2. Does the evidence in this case meet or fail to meet that standard?
After oral argument we granted the petition for review as to the issue of punitive damages only. We affirm the decision and opinion of the court of appeals as to the other issues considered by that court.
The facts follow. In September 1979, Jerry Linthicum (Jerry) was hospitalized by his family physician, Dr. James Skinner. A tumor on one of his parathyroid glands was surgically removed by Dr. Robert A. Brock on 28 September 1979. At that time, Jerry's physicians, Dr. Skinner and Dr. Brock, plus the pathologist at Phoenix General Hospital, Dr. Voit, determined based upon tissue samples that it was parathyroid adenoma, ie. a benign tumor. However, as these tumors can be differently interpreted, some representative slides were sent to the Mayo Clinic for verification. A pathologist at the Mayo Clinic, Dr. Edward Soule, also diagnosed it as parathyroid adenoma. The final diagnosis in the summary addendum of Phoenix General Hospital, prepared by Dr. Vericolli, also states parathyroid adenoma.
There are four parathyroid glands located within the thyroid gland. The parathyroid glands secrete a hormone which regulates the amount of calcium in the body.
Following his surgery, Jerry was required to see Dr. Skinner monthly to have his blood tested for any surgery induced hypocalcemia (low blood calcium) or a reoccurrence of his prior symptoms. He also returned to work, gained twenty-five pounds, and resumed his active lifestyle.

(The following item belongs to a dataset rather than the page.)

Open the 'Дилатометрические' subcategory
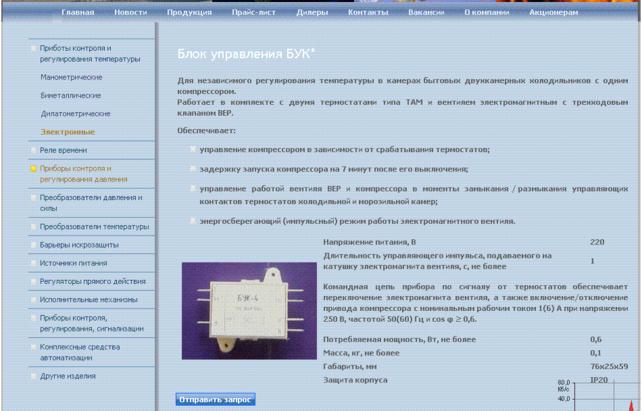The width and height of the screenshot is (642, 411). click(x=75, y=114)
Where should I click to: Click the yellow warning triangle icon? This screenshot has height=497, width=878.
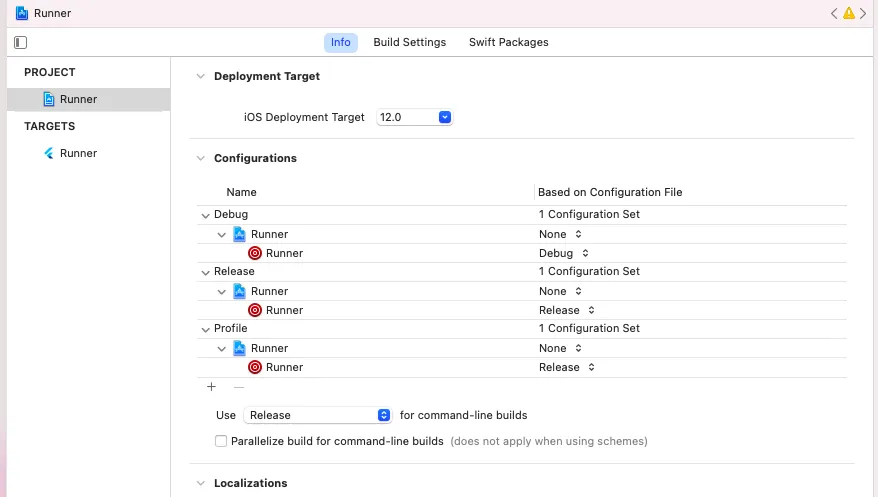point(849,13)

Effective 1 April 1980, Sandra Linthicum (Sandra) obtained medical insurance from Nationwide Life Insurance Company (Nationwide) through a group insurance policy issued to her employer, Arizona Optical Company. The policy was also to include coverage for her husband, Jerry, as a dependent. Sandra never received a copy of this policy, but instead was simply added as a certificate-holder of the policy issued to Arizona Optical Company. Both the group policy and the certificate contained the following limitation as to preexisting illness:
Eligible expenses do not include any charges incurred . . . (7) for an illness for which the Insured Person received medical care or treatment within the 90 days preceding the effective date of his insurance hereunder . . . . The term "treatment" includes the taking of any drug prescribed by a physician.
During the ninety day period prior to Sandra's insurance becoming effective, Dr. Skinner saw Jerry on 16 January, 25 February and 18 March 1980, for blood tests. The March blood test revealed that his blood pressure and calcium level were both slightly elevated (hypertension and hypercalcemia). Dr. Skinner prescribed a blood pressure medication, Enduronyl Forte. Jerry also received treatment from a Dr. Emerson, during February, for a shoulder injury.
On 12 June 1980, Jerry became ill while playing softball. Dr. Skinner had Jerry admitted to Phoenix General Hospital and later transferred him to the Hospital of the Good Samaritan in Los Angeles, California, under the care of Dr. Leonard Rosoff. At both hospitals, Sandra gave the Nationwide policy number as part of the requested insurance information.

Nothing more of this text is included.